Windows – Automate Windows 7’s file sharing and firewall settings

file-sharingnetworkingunattendedwindows 7

I am working with my school to customize Windows 7 on some new laptops we are receiving. The laptops come with Windows 7 Professional already installed, and we do not need or want to reimage them. We would however like to customize the installation once it is in place, through a series of scripts. We will also be deploying these scripts to computers which have already been set up.

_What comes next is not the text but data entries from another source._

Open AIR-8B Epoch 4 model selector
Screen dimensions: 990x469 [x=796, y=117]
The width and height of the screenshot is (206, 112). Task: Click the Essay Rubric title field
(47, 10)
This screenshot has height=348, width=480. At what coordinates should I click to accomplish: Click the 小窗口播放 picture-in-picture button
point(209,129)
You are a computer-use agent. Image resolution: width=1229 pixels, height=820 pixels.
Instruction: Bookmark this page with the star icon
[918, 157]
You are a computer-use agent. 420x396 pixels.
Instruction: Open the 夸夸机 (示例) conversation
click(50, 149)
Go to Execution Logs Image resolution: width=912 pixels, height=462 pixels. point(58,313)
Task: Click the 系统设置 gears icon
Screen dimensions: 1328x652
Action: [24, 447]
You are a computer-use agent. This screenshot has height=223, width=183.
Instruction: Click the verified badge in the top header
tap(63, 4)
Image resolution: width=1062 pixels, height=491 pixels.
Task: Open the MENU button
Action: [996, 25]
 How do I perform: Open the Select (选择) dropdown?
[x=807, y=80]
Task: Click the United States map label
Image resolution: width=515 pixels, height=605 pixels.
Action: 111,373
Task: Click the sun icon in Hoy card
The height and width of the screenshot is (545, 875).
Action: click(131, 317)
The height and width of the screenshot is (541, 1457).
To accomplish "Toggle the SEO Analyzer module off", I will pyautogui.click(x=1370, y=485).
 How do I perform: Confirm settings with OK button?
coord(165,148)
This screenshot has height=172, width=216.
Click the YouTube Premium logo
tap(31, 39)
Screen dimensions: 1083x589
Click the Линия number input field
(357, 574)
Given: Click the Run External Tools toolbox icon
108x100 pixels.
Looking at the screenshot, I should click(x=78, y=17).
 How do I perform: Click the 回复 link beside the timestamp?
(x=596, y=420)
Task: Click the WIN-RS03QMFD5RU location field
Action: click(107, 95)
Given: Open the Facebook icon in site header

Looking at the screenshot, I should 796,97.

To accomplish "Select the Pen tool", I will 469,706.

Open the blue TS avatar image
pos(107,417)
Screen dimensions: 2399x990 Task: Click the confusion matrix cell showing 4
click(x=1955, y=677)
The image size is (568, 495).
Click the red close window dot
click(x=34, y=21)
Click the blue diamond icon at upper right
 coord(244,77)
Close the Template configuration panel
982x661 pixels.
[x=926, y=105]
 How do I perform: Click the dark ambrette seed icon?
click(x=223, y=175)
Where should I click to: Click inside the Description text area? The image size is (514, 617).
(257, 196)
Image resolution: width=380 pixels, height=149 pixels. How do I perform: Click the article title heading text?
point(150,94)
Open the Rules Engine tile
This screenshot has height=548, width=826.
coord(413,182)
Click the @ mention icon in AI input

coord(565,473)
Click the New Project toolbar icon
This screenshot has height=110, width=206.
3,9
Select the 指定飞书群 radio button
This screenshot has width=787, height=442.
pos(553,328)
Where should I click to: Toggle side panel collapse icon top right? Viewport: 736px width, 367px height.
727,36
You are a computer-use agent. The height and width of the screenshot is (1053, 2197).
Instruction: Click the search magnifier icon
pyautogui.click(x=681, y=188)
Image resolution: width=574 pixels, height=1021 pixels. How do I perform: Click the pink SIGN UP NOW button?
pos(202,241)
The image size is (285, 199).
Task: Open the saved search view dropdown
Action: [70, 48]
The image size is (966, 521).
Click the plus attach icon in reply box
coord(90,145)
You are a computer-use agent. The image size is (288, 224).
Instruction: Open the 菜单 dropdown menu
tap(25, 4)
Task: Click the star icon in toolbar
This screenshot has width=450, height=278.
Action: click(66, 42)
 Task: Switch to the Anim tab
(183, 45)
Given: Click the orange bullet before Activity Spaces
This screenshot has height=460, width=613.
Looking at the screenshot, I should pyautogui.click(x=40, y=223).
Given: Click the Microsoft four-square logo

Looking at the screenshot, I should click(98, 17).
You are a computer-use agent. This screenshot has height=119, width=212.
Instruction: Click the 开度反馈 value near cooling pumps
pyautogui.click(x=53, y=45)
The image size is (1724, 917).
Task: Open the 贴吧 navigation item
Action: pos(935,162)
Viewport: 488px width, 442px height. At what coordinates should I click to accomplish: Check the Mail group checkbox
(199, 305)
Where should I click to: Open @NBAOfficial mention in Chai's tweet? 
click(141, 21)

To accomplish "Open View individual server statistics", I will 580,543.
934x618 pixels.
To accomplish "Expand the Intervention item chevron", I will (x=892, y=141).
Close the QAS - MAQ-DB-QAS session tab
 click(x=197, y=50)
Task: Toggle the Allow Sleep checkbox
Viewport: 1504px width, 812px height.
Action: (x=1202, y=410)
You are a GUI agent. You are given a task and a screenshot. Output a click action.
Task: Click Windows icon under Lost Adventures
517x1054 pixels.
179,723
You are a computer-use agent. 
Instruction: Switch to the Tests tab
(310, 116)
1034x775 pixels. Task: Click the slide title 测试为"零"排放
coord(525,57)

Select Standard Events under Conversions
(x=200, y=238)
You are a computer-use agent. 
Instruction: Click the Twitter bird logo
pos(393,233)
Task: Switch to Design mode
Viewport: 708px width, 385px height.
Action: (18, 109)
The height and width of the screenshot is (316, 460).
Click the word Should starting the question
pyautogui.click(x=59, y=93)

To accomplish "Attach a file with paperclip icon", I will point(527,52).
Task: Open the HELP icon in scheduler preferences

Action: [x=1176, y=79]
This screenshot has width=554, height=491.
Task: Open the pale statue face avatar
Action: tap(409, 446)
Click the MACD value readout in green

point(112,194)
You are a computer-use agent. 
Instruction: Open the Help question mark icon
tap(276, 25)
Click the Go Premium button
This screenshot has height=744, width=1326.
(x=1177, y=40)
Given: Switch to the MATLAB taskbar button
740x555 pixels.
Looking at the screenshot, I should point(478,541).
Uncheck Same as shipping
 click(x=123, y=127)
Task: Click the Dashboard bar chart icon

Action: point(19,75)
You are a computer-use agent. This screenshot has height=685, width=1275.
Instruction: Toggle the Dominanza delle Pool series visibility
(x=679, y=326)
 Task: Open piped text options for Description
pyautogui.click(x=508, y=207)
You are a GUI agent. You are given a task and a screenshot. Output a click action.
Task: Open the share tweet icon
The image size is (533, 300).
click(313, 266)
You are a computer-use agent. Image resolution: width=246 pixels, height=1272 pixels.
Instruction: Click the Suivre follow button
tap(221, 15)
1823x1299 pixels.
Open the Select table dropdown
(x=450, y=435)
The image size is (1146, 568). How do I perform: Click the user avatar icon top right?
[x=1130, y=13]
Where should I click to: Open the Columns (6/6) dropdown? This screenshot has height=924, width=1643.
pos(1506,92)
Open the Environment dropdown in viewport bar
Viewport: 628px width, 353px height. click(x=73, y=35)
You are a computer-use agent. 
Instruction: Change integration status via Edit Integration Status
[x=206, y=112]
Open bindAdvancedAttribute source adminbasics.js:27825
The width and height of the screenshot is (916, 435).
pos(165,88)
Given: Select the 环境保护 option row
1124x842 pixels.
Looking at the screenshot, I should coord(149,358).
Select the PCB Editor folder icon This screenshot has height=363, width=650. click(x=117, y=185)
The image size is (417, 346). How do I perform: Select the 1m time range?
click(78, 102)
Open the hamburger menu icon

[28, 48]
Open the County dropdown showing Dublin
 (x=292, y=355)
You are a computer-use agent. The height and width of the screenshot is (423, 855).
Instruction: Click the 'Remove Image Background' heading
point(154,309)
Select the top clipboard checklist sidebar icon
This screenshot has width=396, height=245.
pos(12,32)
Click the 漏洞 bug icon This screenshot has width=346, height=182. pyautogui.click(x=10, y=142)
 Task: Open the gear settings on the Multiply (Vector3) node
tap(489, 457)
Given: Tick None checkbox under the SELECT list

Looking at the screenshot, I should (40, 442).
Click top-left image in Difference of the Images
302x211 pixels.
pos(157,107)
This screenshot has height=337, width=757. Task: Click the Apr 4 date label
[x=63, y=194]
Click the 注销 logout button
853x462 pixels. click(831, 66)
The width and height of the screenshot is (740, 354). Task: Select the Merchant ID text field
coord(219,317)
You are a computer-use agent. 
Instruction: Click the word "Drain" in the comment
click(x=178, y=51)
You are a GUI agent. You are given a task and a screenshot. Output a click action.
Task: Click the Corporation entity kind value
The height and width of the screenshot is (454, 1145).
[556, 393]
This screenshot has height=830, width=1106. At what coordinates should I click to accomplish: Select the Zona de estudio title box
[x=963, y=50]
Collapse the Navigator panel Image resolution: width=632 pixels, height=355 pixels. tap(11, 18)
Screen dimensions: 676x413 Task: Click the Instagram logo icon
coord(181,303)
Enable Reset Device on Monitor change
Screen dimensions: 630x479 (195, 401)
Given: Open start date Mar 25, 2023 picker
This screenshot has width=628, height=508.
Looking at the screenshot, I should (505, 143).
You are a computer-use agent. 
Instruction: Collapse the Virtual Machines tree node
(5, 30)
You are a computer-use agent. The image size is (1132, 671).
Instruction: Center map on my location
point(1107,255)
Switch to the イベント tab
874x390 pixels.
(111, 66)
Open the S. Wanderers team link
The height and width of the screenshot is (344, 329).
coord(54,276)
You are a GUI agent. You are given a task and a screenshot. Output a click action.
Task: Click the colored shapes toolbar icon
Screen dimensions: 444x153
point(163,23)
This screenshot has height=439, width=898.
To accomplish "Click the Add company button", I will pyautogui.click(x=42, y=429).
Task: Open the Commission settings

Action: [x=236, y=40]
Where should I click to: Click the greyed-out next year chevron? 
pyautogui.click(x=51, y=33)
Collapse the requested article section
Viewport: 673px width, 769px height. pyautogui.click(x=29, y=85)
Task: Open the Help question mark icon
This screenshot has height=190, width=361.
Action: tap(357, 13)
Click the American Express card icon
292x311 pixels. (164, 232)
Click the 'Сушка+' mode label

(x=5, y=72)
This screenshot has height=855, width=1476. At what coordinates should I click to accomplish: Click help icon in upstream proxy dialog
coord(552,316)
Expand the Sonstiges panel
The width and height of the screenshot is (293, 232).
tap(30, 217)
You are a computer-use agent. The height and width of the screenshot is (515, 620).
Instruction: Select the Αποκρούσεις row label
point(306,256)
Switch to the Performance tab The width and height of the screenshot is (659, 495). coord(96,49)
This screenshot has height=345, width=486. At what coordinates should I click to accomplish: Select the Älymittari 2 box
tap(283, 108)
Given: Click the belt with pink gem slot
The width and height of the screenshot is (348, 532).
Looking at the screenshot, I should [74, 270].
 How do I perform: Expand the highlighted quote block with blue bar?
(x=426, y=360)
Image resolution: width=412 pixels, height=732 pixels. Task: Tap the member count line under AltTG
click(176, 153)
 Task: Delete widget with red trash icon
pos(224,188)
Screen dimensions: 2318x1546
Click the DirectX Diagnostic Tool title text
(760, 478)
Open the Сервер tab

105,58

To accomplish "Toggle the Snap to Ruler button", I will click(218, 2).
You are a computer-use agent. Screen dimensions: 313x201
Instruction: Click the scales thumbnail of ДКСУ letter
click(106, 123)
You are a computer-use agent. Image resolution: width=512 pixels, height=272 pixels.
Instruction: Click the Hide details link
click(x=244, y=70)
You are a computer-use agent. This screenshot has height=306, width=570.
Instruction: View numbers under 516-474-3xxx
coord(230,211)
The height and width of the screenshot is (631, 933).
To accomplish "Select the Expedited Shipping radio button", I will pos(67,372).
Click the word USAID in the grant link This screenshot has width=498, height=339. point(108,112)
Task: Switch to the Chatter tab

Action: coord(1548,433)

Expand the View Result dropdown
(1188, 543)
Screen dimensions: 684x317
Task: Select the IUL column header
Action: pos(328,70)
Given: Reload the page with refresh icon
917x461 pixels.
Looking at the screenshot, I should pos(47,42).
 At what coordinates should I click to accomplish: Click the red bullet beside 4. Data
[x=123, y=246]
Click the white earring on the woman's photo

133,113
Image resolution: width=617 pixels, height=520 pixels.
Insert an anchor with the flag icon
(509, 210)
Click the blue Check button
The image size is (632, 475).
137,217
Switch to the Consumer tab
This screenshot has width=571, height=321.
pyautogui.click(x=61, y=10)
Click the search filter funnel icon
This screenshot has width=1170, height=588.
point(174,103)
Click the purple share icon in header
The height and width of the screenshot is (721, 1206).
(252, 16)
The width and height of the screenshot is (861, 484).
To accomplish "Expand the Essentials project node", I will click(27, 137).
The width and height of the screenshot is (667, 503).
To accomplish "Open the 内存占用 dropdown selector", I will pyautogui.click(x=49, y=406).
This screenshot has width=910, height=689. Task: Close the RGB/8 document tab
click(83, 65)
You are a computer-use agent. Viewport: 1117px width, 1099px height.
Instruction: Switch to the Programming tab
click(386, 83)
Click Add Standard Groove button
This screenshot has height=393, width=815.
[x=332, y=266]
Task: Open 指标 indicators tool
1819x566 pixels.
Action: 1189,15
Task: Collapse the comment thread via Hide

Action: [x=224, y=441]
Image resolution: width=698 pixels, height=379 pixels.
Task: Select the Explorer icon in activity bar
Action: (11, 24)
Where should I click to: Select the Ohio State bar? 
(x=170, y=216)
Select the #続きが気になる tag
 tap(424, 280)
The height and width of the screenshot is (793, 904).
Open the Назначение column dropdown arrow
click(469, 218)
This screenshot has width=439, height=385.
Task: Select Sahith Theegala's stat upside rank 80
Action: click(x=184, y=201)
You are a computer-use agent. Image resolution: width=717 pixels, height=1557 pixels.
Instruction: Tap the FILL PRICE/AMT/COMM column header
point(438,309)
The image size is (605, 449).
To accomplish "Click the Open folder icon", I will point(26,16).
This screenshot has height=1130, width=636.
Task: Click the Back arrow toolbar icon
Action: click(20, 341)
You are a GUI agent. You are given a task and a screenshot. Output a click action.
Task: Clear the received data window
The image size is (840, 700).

Most of the settings we wish to change can be done easily from the command line or with a registry file. However, there is one thing we keep getting hung up on: networking options. Is there any unattended way to set the Windows 7 networking configuration? We would like to set the following things automatically, which are found under Control Panel > Network and Sharing Center > Advanced sharing settings > Home or Work network:

  • Turn on network discovery
  • Turn on printer and file sharing
  • Turn off public folder sharing
  • Turn on password protected sharing
  • Use user accounts and passwords to connect to other computers

We also need to configure the firewall to allow the following exceptions:

  • File and printer sharing
  • Remote assistance
  • Remote desktop
  • Remote scheduled tasks management
  • Remote service management
  • Windows remote management

I've looked around, and can't find any way to change these things – I looked into netsh, registry settings, and even used RegMon to watch while I changed the values manually, all to no avail. Google hasn't offered up anything helpful so far. If anyone could provide some insight, I would very much appreciate it. I did find out that much of this is configurable with group policy, but because these computers are in a workgroup, not a domain, I don't know of any way to take advantage of that in an unattended manner.

Best Answer

netsh should be all you need to tweak the firewall. Here's the verbose documentation on how to use it for the firewall specifically (since it can be used for a lot of things non-firewall related). Here's a few examples that might help get you started:

# Allow Remote Desktop
netsh advfirewall firewall set rule group="Remote Desktop" new enable=Yes
# Allow File and Printer Sharing
netsh advfirewall firewall set rule group="File and Printer Sharing" new enable=Yes

Off the top of my head, I'm not sure how to affect the advanced sharing settings. I'm sure there's a way to do it though.